Rio Preto merece mais respeito e menos improviso
Causa estranheza a contratação sem licitação de uma instituição desconhecida da população local

Passados 16 meses da atual administração, praticamente não há uma semana em que São José do Rio Preto não seja surpreendida por alguma nova crise produzida pelo próprio governo municipal. A cidade, que tanto avançou ao longo dos últimos anos, volta a conviver com insegurança administrativa, falta de planejamento e sucessivas decisões questionáveis.
Nos quatro mandatos em que tivemos a honra de administrar Rio Preto, enfrentamos muitos desafios. Nenhuma gestão está livre de dificuldades. Mas todos os problemas foram superados com trabalho sério, responsabilidade e, sobretudo, com o empenho dos servidores públicos e secretários municipais comprometidos com a cidade. Recuperamos a autoestima do rio-pretense, que hoje, infelizmente, parece novamente abalada.
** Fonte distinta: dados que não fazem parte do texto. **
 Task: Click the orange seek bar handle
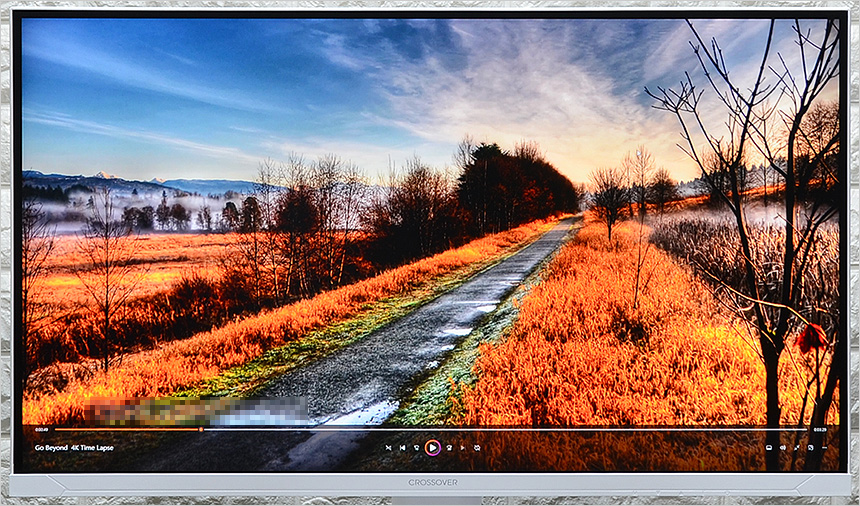(x=201, y=429)
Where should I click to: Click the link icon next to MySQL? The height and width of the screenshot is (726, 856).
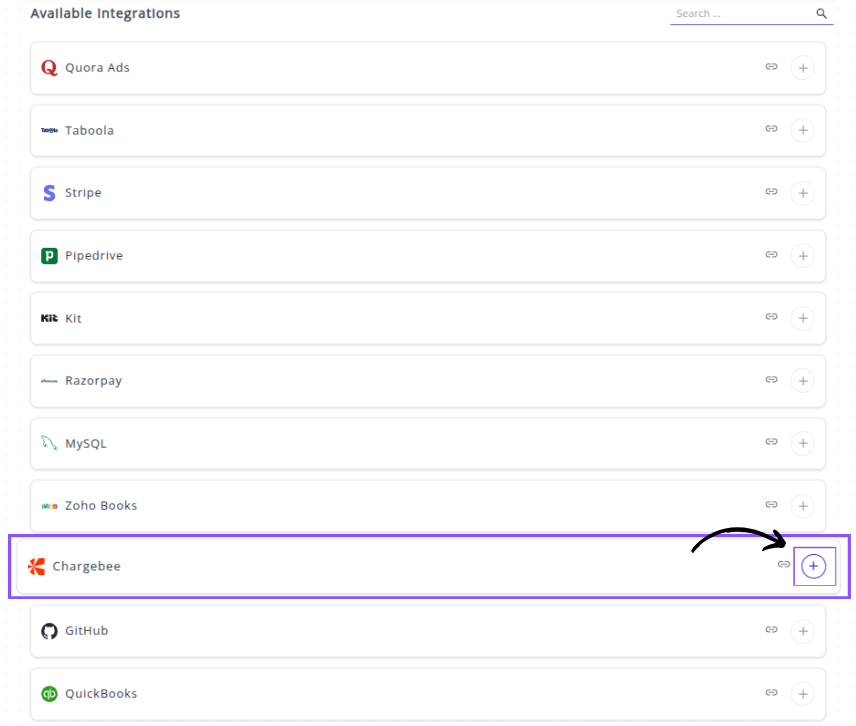(x=771, y=442)
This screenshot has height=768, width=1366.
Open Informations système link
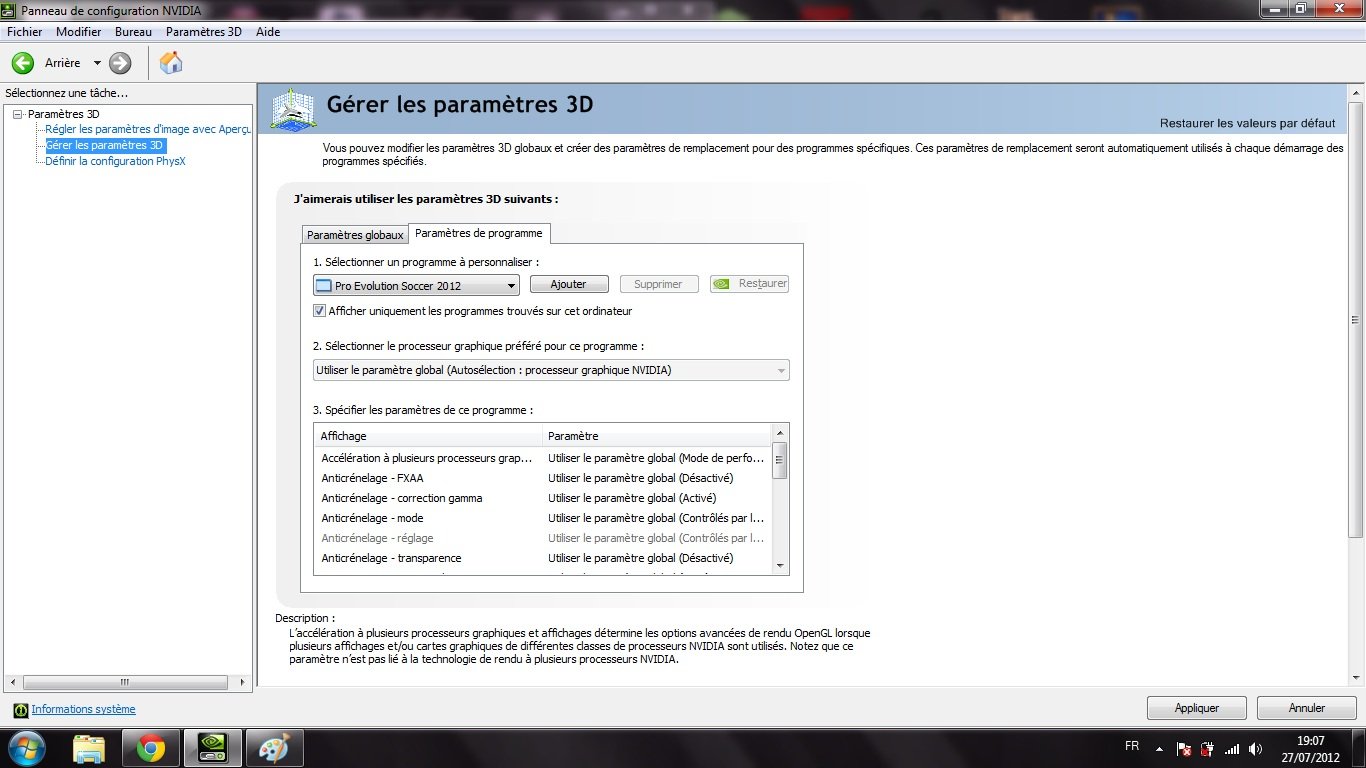coord(83,709)

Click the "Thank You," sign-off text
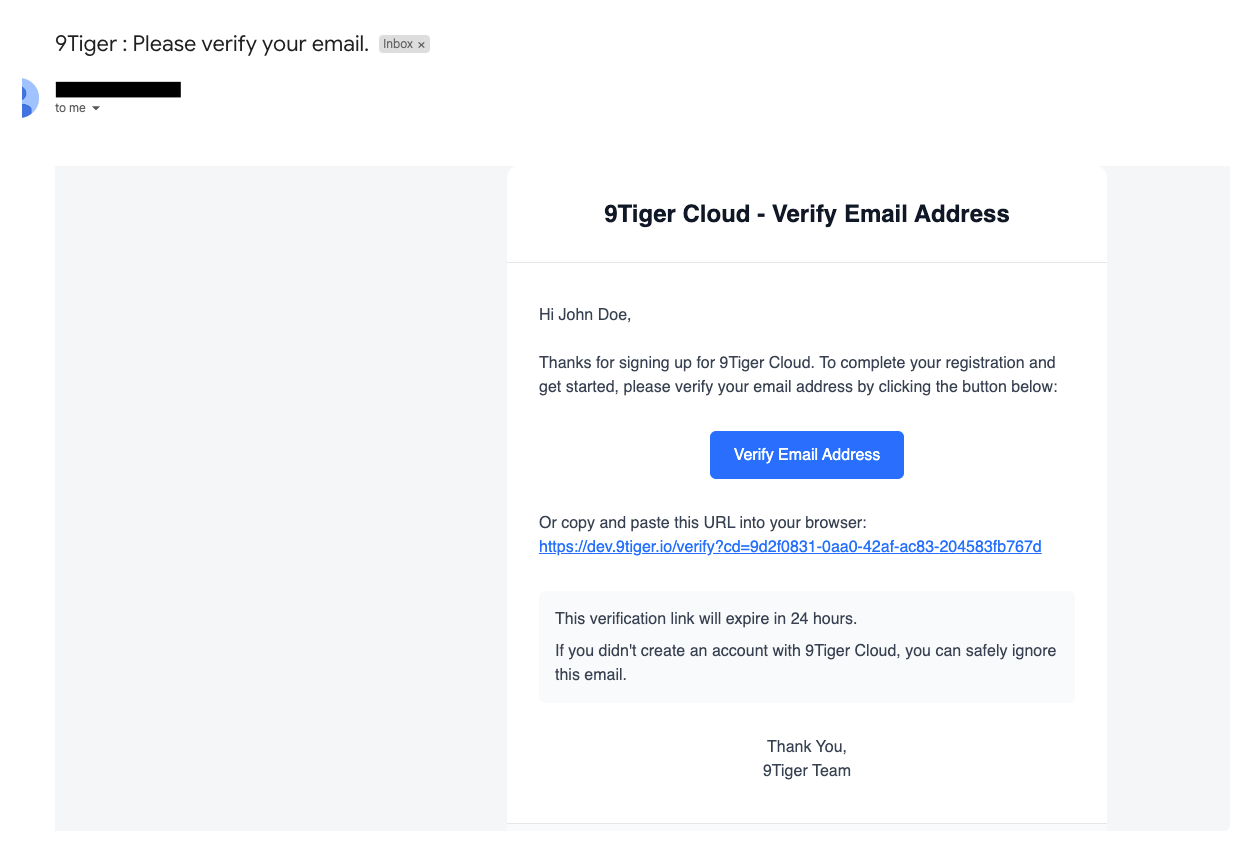click(806, 747)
Basta percorrer os bairros e avenidas para perceber o abandono. Ruas esburacadas, mato alto em diversos pontos, praças públicas sem manutenção há meses e uma sensação generalizada de descuido. O cidadão rio-pretense passou a conviver com uma cidade sem zeladoria e sem presença efetiva do poder público. Isso sem falar no aumento abusivo do IPTU e da Planta Genérica de Valores.
A instabilidade também marca o secretariado. Mudanças frequentes de secretários transformaram áreas estratégicas da administração em verdadeiras experiências improvisadas, como se a gestão pública fosse uma partida de futebol amador, em que se troca de time a todo instante.
Há poucas semanas, a cidade assistiu à polêmica envolvendo o uso de área pública para a realização de um show. Com tantas entidades sérias e respeitadas de Rio Preto prestando relevantes serviços à população, causou estranheza a justificativa de que os recursos arrecadados seriam destinados a uma entidade pouco conhecida e de outro município.
Agora surge uma questão ainda mais grave: a condução da saúde pública. Rio Preto tornou-se referência nacional graças ao trabalho de instituições sólidas e reconhecidas, como a Funfarme/Hospital de Base, a Santa Casa, a Associação e Fraternidade São Francisco de Assis na Providência de Deus, entre tantas outras que diariamente prestam atendimento de excelência e sempre foram parceiras do município.
Por isso, causa estranheza a contratação, sem licitação e sem transparência adequada, de uma instituição desconhecida da população local para atuar em área tão sensível. Não se questiona aqui a necessidade de ampliar exames ou melhorar o atendimento. A demanda existe e precisa ser enfrentada. O que se questiona é a forma precipitada, sem debate amplo e sem o devido respeito às instituições que construíram a excelência da saúde rio-pretense.
Respeito profundamente o Conselho Municipal de Saúde e seus conselheiros, mas um tema dessa magnitude não pode ser tratado de forma relâmpago. A sociedade precisa ser ouvida, e as decisões precisam ser transparentes.
Neste momento, a Câmara Municipal deve assumir protagonismo, fiscalizando com independência e defendendo os interesses da população, jamais sendo subserviente ao Executivo.
Rio Preto é maior que qualquer governo. Nossa cidade merece seriedade, competência e respeito. E cabe a todos nós exigir isso em defesa do presente e do futuro de São José do Rio Preto.
Edinho Araújo
Foi prefeito de São José do Rio Preto por 4 vezes, deputado estadual e federal, ministro de Portos e prefeito de Santa Fé do Sul.